### Task to complete
Using the talk abstract below, decide whether each statement agrees with it: (a) The Oxford Nanopore MinION weighs 87 grams. (b) The described optimizations slightly reduce the accuracy of the results. (c) The Nanopore work-flow is optimized to run on cloud computers. Answer each with yes or no and quote the words of the abstract that decide it.

### Text shown
┌──

Invited talk by Hasindu Gamaarachchi

DNA sequence analysis is the key to precision medicine. Over the last two decades, DNA sequencing machines have evolved from >500kg machines to pocket-sized devices such as the 87g Oxford Nanopore MinION. However, software tools that analyse the terabytes of data produced by sequencing machines are still dependent on high-performance or cloud computers, which limits the utility of portable sequencers. State-of-the-art DNA analysis software tools are typically designed and developed by biologists, having access to near-unlimited computational and memory resources, and are thus considerably un-optimised. These tools are extremely complex and are collections of dozens of various algorithms and numerous heuristically determined parameters. I will demonstrate how we optimise a complete Nanopore DNA analysis work-flow (a collection of few software tools run sequentially) to execute on portable and lightweight embedded systems. First, we analyse the work-flow and identify, the nature of the workloads (CPU intensive, memory-intensive, I/O intensive) in different portions of the work-flow. Then we systematically re-structure the software and optimise bottlenecks to execute on lightweight System-on-Chip equipped with embedded GPU. We simultaneously use the characteristics of biological data, associated algorithms, and computer software and hardware architecture for re-structuring and optimising. Major bottlenecks are resolved via CPU optimisations, parallelisation for GPU architectures, GPU optimisations (exploiting data access patterns for better cache usage and memory coalescing), and heterogeneous CPU-GPU work-load balancing. Importantly, our re-structuring and optimisations do not alter the accuracy of the results.

└──

### Input data
┌──

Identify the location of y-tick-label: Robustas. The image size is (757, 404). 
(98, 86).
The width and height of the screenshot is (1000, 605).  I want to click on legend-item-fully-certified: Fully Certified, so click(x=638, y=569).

└──

### Written solution
(a) Yes: "the 87g Oxford Nanopore MinION"
(b) No: "our re-structuring and optimisations do not alter the accuracy of the results"
(c) No: "to execute on portable and lightweight embedded systems"